OPINION: In light of ICE’s ruling, 5Cs should go beyond the bare minimum to support international students

International students are waking up from the American dream. It is a rude awakening, and many are wondering why we didn’t see this coming a long time ago.

The Student and Exchange Visitor Program, a branch of U.S. Immigrations and Customs Enforcement, recently issued a ruling requiring international students on F-1 visas to take at least one in-person course in the fall semester to remain in the U.S. At a time when many colleges are announcing the decision to go completely online for the fall, this ruling puts international students currently in the U.S. at risk of deportation.

The message from ICE rings loud and clear, and is part of a broader attitude of the current federal administration towards immigrants — you are not welcome. Your presence within the U.S. is subject to our whims, and you can obtain a visa just as quickly as you can be deported.

After four years of studying in America, I have grown used to defending my decision when my friends and relatives from back home disparage the country as being full of bigotry and xenophobia. In the past, I would dismiss these sweeping stereotypes, confidently proclaiming that a country shouldn’t be judged by its worst few. They had never lived here. They didn’t know what they were talking about. America at its best was dynamic, open and inclusive.

In recent months, defending America is getting harder and harder to do. 

We are witnessing a new form of institutionalized discrimination in the U.S., where the federal administration is using international students as a tool to achieve its own political ends. It seems to be operating under the impression that by threatening international students as a lucrative source of income, they can pressure colleges to ignore health risks and open in the fall. 

But the fact that international students do not qualify for federal aid does not mean they are significantly better off compared to their domestic counterparts. The harmful stereotype that all international students are financially privileged leads to the exclusion of non-U.S. students from fundings and opportunities, and the withdrawal of valuable institutional support. It creates the false impression that all international students have the financial resources and social capital at their disposal when they are disproportionately impacted by policy decisions. 

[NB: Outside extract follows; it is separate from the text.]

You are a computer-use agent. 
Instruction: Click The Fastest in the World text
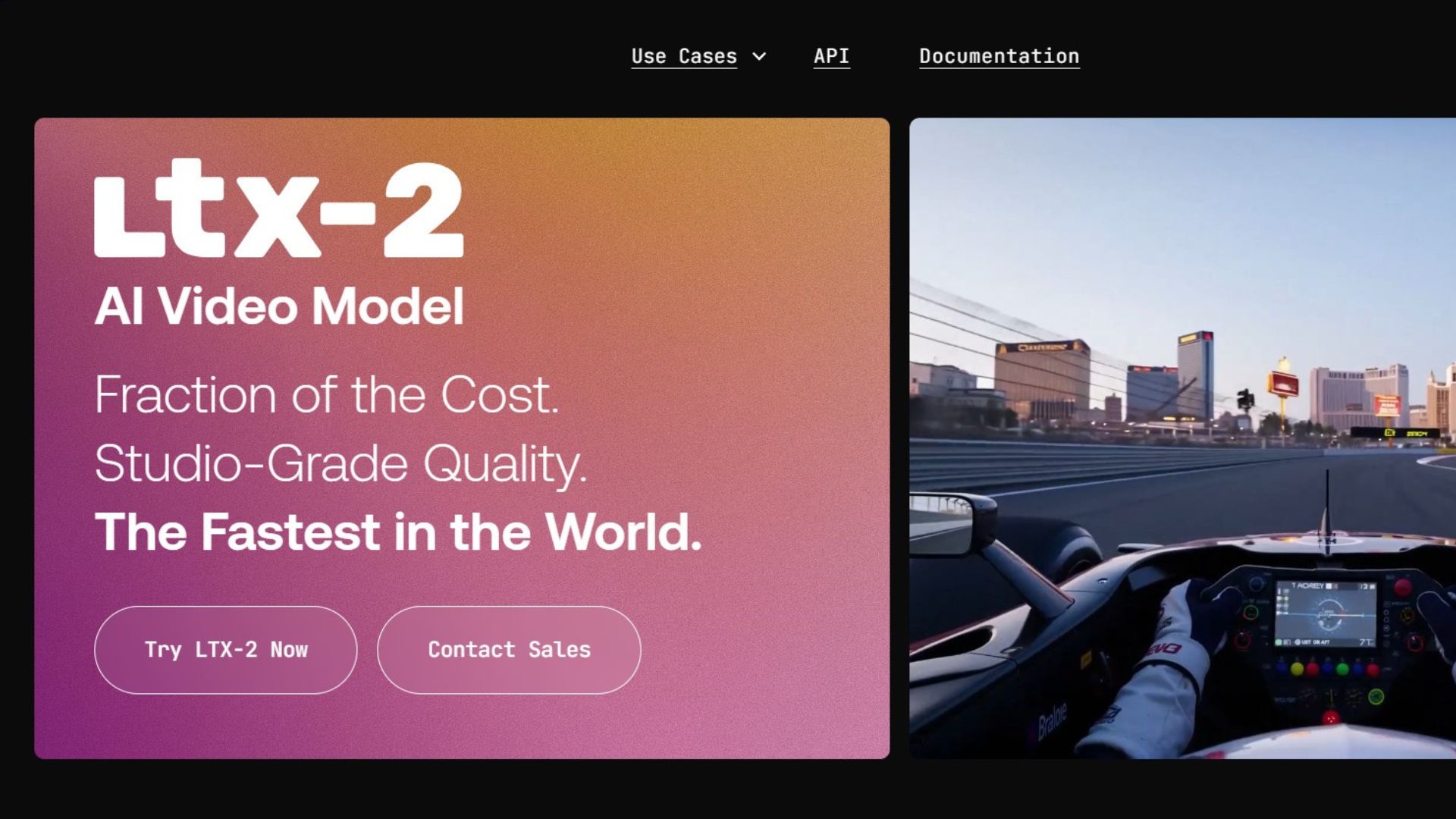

Many of my international friends at the Claremont Colleges are low-income, first generation students who would not have been able to study in the U.S. without financial aid. They stay on campus and work during the summer to support themselves and their families. Yet due to the nature of the pandemic, their lives have been continuously disrupted.

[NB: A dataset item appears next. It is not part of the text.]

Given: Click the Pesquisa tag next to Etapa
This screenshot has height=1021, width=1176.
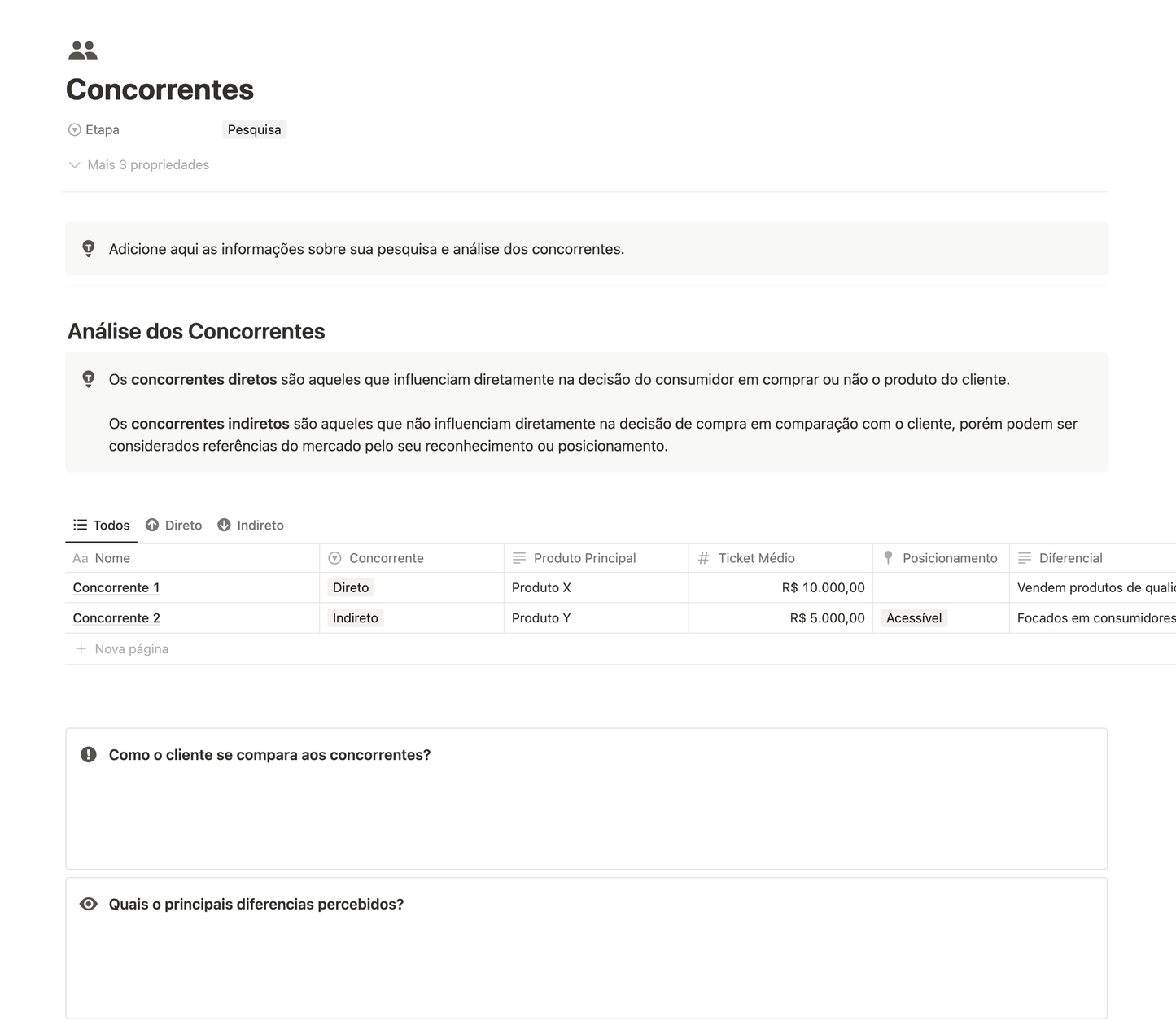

Pomona College recently issued a statement saying that they will be reaching out to international students in the coming days with further information on how they plan to handle the crisis. Meanwhile, the international community waits in trepidation. 

While individually addressing the needs of each student is important, the Pomona administration should also provide a concrete overarching plan for international students. It should not repeat the same mistakes made during the housing crisis in March, when countless students were kicked out of stable housing after having their applications to stay on-campus denied, and the rationale was not communicated clearly.

Any plan should go above and beyond simply providing a guarantee of legal status and OPT eligibility for short-term employment after graduation. For example, international students who remain in the U.S. should be offered access to safe and affordable housing, as well as medical resources such as COVID-19 tests.

The colleges should work with students who choose to return to their home countries to book flights and arrange travel. In light of the global border restrictions, many students are worried about the prospect of not being able to return to the U.S., if the colleges decide to adopt a hybrid or in-person instruction model in Spring 2021. Contingency plans should be set up to account for this scenario. 

Schools such as Harvard and MIT have filed suit against ICE to attempt to block its ruling. Students and professors have launched petitions asking their colleges to establish one-credit in-person classes. The Claremont Colleges should follow suit and take an active rather than reactionary approach to protecting one of its most vulnerable student populations.

With the continued spread of COVID-19 and the upcoming presidential elections, we are in the midst of one of the most volatile periods in American history. While it is impossible to anticipate any and all future developments, the Claremont Colleges should actively invite international students into conversations on how to best address their needs during this time. These discussions should not end with the resolution of this crisis, but continue into the semester.

How the colleges choose to treat their most vulnerable students in this moment will define us for years to come. Failure to come up with an adequate response will send the message that international students will always be treated as an afterthought. 

Now is the time to put the colleges’ rhetoric of diversity and inclusivity into practice. 

Your move, Claremont.

Annie Wan PO ’20 is from Beijing, China. One of her favorite quarantine pastimes has been watching reruns of the West Wing and indulging in fantasies of an alternate political reality.